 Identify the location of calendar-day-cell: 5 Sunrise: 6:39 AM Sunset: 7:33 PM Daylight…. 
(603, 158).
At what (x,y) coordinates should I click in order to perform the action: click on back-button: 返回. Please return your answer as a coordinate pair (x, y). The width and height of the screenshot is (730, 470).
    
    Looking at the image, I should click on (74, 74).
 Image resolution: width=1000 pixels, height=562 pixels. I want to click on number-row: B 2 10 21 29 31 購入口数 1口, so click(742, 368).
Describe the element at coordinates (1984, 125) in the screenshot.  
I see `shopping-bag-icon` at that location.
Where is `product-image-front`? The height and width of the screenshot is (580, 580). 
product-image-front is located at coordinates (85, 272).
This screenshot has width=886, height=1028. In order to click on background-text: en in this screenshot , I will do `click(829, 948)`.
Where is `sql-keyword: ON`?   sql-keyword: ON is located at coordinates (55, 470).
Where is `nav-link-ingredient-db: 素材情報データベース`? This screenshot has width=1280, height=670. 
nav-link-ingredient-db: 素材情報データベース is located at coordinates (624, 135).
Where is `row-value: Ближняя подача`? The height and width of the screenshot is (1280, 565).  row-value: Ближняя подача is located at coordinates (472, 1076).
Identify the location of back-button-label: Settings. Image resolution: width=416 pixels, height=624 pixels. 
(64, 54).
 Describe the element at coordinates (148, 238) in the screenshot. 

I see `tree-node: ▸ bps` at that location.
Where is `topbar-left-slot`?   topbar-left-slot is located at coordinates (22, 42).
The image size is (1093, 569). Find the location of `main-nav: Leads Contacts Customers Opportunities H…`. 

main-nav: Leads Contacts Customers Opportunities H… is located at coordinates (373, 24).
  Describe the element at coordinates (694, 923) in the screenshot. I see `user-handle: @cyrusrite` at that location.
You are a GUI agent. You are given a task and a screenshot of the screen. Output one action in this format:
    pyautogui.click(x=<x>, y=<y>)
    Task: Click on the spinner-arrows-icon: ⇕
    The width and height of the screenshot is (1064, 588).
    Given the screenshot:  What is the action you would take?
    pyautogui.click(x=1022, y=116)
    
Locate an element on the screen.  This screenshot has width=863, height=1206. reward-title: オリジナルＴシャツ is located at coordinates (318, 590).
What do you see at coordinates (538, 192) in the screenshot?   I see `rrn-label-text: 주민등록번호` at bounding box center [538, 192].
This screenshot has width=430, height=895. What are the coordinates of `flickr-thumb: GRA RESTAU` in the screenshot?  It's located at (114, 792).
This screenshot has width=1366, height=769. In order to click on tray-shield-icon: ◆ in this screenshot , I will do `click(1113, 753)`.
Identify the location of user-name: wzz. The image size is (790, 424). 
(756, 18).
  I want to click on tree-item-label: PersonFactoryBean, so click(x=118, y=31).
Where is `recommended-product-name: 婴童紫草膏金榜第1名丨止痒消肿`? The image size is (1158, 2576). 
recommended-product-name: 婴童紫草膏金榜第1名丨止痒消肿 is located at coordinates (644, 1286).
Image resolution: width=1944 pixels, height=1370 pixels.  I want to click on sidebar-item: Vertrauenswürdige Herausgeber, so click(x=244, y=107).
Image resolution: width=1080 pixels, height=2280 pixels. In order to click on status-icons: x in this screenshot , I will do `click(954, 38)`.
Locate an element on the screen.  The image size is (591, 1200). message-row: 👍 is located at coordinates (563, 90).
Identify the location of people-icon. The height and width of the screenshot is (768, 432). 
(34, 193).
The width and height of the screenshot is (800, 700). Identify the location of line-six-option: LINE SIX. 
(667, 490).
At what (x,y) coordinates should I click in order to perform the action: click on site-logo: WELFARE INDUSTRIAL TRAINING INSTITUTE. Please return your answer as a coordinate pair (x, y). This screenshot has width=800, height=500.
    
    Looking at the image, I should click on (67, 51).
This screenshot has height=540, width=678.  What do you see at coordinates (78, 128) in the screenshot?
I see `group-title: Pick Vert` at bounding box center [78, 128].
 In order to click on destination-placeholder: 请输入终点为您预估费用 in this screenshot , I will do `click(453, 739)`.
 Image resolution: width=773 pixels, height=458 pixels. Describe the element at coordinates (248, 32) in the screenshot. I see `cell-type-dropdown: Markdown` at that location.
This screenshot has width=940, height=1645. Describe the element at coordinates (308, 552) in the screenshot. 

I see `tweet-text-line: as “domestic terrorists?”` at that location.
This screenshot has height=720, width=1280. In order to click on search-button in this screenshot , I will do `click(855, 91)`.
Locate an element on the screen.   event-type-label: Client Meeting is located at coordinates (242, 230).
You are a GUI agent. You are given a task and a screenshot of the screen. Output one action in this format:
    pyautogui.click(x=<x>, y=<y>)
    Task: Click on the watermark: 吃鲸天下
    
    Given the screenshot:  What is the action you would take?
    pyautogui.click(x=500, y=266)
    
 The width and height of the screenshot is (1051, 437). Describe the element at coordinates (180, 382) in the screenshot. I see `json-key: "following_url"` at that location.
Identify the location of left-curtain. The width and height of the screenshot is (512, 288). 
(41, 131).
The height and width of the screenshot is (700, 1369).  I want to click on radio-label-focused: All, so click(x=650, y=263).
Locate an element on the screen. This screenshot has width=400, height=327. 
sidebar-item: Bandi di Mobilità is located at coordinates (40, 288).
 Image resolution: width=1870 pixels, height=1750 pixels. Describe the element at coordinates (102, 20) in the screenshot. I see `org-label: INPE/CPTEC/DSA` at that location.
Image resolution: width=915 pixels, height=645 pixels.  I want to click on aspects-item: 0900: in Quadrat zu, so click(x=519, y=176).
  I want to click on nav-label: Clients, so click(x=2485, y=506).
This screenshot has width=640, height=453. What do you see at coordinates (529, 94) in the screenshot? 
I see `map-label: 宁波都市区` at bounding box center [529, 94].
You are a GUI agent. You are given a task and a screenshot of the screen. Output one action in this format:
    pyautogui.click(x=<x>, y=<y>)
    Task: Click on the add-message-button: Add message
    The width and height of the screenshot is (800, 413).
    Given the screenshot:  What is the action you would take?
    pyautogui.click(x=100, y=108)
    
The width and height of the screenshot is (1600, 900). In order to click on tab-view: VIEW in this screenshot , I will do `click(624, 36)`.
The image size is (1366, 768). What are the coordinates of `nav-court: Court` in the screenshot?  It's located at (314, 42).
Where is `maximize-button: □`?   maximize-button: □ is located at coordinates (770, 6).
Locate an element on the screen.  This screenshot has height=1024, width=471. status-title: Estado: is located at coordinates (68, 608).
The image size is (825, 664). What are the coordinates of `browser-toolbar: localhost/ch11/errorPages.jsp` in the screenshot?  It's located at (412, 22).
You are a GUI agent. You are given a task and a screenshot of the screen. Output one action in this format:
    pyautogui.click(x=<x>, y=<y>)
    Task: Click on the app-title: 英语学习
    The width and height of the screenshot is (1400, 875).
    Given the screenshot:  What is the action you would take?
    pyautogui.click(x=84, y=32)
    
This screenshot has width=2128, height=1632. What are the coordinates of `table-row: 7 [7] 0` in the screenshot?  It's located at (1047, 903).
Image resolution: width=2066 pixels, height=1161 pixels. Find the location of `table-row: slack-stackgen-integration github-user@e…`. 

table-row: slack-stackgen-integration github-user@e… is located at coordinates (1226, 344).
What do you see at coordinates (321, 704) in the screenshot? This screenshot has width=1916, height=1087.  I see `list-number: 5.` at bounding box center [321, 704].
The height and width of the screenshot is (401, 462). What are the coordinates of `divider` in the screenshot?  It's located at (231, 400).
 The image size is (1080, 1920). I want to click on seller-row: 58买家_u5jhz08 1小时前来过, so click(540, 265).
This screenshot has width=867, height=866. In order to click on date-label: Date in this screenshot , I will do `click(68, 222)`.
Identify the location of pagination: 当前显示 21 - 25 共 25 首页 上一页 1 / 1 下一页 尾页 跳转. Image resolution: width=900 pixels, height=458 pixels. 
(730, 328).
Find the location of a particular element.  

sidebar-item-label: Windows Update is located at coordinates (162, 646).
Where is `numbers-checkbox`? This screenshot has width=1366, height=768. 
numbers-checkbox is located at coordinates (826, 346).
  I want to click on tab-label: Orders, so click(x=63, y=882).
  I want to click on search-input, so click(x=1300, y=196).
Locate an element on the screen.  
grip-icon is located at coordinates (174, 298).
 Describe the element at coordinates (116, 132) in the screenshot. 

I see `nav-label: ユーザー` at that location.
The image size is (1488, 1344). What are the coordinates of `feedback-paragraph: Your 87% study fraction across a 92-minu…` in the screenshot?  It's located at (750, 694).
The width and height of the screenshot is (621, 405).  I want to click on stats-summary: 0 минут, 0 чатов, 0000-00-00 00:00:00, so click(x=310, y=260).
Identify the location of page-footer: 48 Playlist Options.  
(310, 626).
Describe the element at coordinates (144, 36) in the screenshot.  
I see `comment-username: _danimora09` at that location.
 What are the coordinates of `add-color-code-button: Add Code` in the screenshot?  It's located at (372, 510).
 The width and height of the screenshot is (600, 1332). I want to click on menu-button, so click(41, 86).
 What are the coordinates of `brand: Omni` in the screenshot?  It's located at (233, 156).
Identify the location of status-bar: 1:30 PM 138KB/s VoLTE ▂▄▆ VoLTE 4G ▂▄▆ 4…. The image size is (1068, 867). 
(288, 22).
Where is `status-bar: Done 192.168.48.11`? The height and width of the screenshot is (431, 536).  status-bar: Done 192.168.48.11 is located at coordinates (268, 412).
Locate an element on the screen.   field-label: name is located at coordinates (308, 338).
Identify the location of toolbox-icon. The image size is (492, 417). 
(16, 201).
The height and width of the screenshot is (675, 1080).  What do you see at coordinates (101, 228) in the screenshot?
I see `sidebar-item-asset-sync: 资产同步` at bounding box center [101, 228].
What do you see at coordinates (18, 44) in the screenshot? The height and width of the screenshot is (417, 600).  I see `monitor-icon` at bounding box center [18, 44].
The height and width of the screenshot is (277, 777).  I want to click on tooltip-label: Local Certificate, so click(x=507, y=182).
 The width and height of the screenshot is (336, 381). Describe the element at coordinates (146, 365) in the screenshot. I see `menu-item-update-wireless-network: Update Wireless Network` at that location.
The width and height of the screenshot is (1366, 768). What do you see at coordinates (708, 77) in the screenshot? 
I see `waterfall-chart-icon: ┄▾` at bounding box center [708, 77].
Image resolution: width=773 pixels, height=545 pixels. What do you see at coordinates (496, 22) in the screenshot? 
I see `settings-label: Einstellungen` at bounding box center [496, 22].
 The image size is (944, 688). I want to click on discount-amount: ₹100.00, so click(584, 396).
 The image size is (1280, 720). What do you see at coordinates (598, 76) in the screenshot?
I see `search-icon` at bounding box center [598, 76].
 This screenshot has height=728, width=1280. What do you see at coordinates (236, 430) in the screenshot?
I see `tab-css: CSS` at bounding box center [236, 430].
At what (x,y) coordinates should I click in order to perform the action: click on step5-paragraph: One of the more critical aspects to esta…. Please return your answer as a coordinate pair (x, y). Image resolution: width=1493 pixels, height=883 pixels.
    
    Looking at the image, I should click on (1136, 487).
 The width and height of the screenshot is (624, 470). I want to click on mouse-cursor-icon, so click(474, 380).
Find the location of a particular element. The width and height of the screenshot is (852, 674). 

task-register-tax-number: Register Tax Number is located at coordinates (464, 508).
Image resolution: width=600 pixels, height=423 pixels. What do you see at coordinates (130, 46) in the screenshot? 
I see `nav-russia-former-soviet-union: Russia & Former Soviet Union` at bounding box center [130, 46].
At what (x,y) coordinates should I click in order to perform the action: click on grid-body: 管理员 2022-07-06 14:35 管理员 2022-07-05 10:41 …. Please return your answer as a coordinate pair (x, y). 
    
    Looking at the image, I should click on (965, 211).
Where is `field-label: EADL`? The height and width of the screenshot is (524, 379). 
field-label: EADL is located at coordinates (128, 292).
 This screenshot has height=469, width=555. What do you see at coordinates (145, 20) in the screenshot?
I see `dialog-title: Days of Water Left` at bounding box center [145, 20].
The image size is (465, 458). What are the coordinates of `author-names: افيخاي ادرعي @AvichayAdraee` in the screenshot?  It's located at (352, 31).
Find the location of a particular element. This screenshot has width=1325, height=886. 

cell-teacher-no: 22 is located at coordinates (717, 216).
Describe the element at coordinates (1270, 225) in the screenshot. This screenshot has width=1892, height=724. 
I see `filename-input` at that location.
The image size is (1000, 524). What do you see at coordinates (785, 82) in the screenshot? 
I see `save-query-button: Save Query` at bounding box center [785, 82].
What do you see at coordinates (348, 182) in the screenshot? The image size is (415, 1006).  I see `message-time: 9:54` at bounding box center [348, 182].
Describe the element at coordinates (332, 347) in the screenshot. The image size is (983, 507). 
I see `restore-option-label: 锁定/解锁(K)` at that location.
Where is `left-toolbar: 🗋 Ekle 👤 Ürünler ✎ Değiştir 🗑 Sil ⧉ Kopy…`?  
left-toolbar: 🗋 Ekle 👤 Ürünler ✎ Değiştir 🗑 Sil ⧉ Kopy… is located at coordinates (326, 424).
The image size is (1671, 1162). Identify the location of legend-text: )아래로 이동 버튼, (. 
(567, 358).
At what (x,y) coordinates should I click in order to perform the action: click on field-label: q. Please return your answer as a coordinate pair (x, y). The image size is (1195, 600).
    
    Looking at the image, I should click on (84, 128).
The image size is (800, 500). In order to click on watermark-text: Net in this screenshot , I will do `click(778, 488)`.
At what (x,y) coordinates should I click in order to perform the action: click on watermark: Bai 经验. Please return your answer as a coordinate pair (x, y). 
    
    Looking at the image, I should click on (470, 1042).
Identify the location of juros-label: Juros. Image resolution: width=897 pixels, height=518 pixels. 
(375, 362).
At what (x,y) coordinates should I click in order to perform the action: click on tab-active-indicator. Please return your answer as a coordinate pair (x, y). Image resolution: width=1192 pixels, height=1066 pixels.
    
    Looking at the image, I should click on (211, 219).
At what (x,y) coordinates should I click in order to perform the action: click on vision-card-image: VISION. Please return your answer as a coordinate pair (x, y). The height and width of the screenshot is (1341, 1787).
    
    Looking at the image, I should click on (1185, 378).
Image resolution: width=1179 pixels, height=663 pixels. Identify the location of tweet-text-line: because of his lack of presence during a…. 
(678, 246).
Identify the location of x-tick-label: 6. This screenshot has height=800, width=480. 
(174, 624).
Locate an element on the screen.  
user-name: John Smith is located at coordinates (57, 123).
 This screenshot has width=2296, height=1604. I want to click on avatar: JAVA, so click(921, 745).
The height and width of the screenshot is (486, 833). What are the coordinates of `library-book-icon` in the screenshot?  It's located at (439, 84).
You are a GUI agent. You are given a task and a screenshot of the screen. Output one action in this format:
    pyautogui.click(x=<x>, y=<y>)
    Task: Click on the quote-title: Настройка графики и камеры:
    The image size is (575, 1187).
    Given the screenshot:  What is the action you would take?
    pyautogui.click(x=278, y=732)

= = = =

§ **Work to complete**:
Copy out the items above, word for word, from the line that contains "This screenshot has height=540, width=678." through the line that contains "coordinates (242, 230).".

§ **Answer section**:
This screenshot has height=540, width=678.  What do you see at coordinates (78, 128) in the screenshot?
I see `group-title: Pick Vert` at bounding box center [78, 128].
 In order to click on destination-placeholder: 请输入终点为您预估费用 in this screenshot , I will do `click(453, 739)`.
 Image resolution: width=773 pixels, height=458 pixels. Describe the element at coordinates (248, 32) in the screenshot. I see `cell-type-dropdown: Markdown` at that location.
This screenshot has width=940, height=1645. Describe the element at coordinates (308, 552) in the screenshot. 

I see `tweet-text-line: as “domestic terrorists?”` at that location.
This screenshot has height=720, width=1280. In order to click on search-button in this screenshot , I will do `click(855, 91)`.
Locate an element on the screen.   event-type-label: Client Meeting is located at coordinates (242, 230).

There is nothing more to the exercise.